指定任務 A:
在病原體研究介紹中,「生物資訊方法」這項工具後面舉了哪一個例子?
指定任務 B:
請將病原體研究介紹中以「我們會從不同的角度」開頭的段落改寫成條列形式,保留其主要內容。
指定任務 C:
請延續病原體研究介紹,從其最後一句之後接著寫下去。

節錄:
↓↓↓
RESEARCH

了解病原體如何演化與傳播對於制定有效的傳染病控制方法非重要。因為許多演化力量,像是突變、個體遷移、基因重組、及選汰都會影響病原體基因體上的變異性,藉由收集及分析基因體資料,並整合其他如血清學、流行病學或人類移動的資料,我們可以了解病原體的傳播與自然選汰。我們的工作不只將回答演化生物學中的重要問題,也可望為制定公共衛生政策提供有用的見解。

我們會從不同的角度,使用基因體學、生物資訊、統計方法與數學模型來回答這些問題。除了使用既有的方法外,我們也試著填補目前方法上的不足,開發自己的分析方法。歡迎有興趣的同學加入我們!

近期的主題如下:

  • 偏演化的主題:病原體累積的突變是好的還是壞的呢?是否有助於免疫逃脫呢?不同病原體在演化上有何異同?

  • 偏流行病學的主題:什麼因素影響了病例數的起伏呢?如何能預測未來的病例數?不同防疫措施的效果為何?

  • 綜合性的主題:病原體的傳播動態如何受到防疫措施、病原體的演化、以及人類免疫反應共同的影響呢?病原體於區域間傳播的情形如何?抗藥性的分佈如何?


使用的研究工具如下:(依題目不同而使用不同的工具,並非每項都要會

  • 統計方法

  • 生物資訊方法 (ex: PAML)

  • R語言/Python/C/C++

  • Linux/Unix

  • 基因體定序之分生實驗

We are interested in understanding the evolutionary forces shaping the genetic diversity of pathogens and how this understanding can be used to inform disease intervention. Specifically, we aim to study how the evolution of pathogens is influenced by a variety of forces – transmission dynamics, migration between populations, natural selection, and host-pathogen interactions – as well as the interplay between these forces, and apply our results to infectious disease epidemiology and control. We will use approaches from genomics, bioinformatics, statistics, and mathematical modeling to answer these questions. Please contact us if you are interested!

Our recent research topics are as follows:

Evolutionary: Are observed mutations segregating in the population beneficial or deleterious? Are they related to the immune escape of pathogens? What are the similarities and differences among the evolution of different pathogens?

Epidemiological: What factors influence the fluctuations in the case number? How can we predict the number of cases in the future? What are the effects of different preventive measures?

Interdisciplinary: How are infectious disease dynamics driven by preventive measures, pathogen evolution, and the human immune response? What is the level of pathogen spread between regions? What is the distribution of drug resistance?


We use the following tools: (not all the lab members use the same tools, it depends on the project they work on and it is not necessary to know all of them)
↑↑↑
所示紀錄:
↓↓↓
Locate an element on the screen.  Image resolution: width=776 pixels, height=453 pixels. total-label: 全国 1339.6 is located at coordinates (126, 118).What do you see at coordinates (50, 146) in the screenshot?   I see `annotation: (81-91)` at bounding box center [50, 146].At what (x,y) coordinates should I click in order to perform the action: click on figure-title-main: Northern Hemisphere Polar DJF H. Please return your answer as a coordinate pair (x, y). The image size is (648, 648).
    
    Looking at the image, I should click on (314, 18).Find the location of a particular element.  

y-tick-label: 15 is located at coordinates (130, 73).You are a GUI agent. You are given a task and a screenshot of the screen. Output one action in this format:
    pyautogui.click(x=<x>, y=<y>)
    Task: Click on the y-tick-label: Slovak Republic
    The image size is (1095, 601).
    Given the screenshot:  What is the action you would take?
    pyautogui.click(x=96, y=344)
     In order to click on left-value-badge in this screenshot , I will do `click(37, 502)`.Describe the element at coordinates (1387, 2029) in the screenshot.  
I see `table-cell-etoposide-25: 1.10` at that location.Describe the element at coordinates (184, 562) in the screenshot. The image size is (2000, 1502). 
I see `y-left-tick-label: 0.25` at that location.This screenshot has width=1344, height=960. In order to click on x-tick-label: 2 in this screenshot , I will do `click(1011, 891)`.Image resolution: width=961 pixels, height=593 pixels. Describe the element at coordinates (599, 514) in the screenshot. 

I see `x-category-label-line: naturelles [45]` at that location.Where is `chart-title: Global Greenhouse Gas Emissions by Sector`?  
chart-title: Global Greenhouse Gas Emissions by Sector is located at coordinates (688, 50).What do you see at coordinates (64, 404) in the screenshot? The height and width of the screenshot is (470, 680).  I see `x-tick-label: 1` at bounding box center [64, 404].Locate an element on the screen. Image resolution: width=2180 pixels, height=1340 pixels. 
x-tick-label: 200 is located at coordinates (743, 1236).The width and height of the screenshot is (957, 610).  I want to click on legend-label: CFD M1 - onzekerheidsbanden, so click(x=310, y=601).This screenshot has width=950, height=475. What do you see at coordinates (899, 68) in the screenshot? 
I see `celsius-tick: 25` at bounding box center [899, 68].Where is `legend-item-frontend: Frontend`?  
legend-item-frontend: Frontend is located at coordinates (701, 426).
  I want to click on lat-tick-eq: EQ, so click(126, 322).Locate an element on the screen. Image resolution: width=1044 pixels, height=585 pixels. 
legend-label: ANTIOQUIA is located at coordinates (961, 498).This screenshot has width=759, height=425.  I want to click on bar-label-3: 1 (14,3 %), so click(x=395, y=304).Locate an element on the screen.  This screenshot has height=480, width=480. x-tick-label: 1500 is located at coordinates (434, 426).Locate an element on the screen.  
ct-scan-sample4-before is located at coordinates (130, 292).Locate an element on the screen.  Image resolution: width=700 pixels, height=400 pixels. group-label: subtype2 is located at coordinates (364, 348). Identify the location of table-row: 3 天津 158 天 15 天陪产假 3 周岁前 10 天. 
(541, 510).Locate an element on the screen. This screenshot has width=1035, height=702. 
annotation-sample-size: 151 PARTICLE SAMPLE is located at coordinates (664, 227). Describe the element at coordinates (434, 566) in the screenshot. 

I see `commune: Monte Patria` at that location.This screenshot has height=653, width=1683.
↑↑↑
最終答案 A:
PAML。

最終答案 B:
- 從不同角度,運用基因體學、生物資訊、統計方法與數學模型回答這些問題。
- 除了使用既有方法外,也嘗試填補現有方法的不足,開發自己的分析方法。
- 歡迎有興趣的同學加入。

最終答案 C:
  • Statistical methods

  • Bioinformatic tools (ex: PAML)

  • R/Python/C/C++

  • Linux/Unix

  • Genomic sequencing

Recent Research

我們發展了新的分析方法 (pMK test),利用登革熱病毒基因體序列推測個別基因及血清型在各地區的自然選汰力量。

We developed a new method, pMK test, to infer the selective forces dominating the evolution of each gene for all four dengue serotypes.

我們利用高通量蛋白質晶片得到不同病人的免疫反應資料,利用T-SNE分析發現各國肺結核病人的免疫反應有顯著差異。

We analyzed protein array data from different patients to understand the difference in immune responses to TB between countries.

我們綜合流行病學、基因體,與人潮流動資料所推測出的肺結核位於高雄的傳播鏈,了解傳播鏈及其特性有助於制定防疫措施。合作者為台灣大學的林先和老師。

We collaborate with Prof. Hsien-Ho Lin from National Taiwan University and integrate epidemiological, genomics, and human mobility data to infer transmission clusters of TB in Kaohsiung City, Taiwan.

基因體的工具可以用來了解病原體的傳播。所需要的工具以及所需要回答的問題會依疾病流行程度而有所不同。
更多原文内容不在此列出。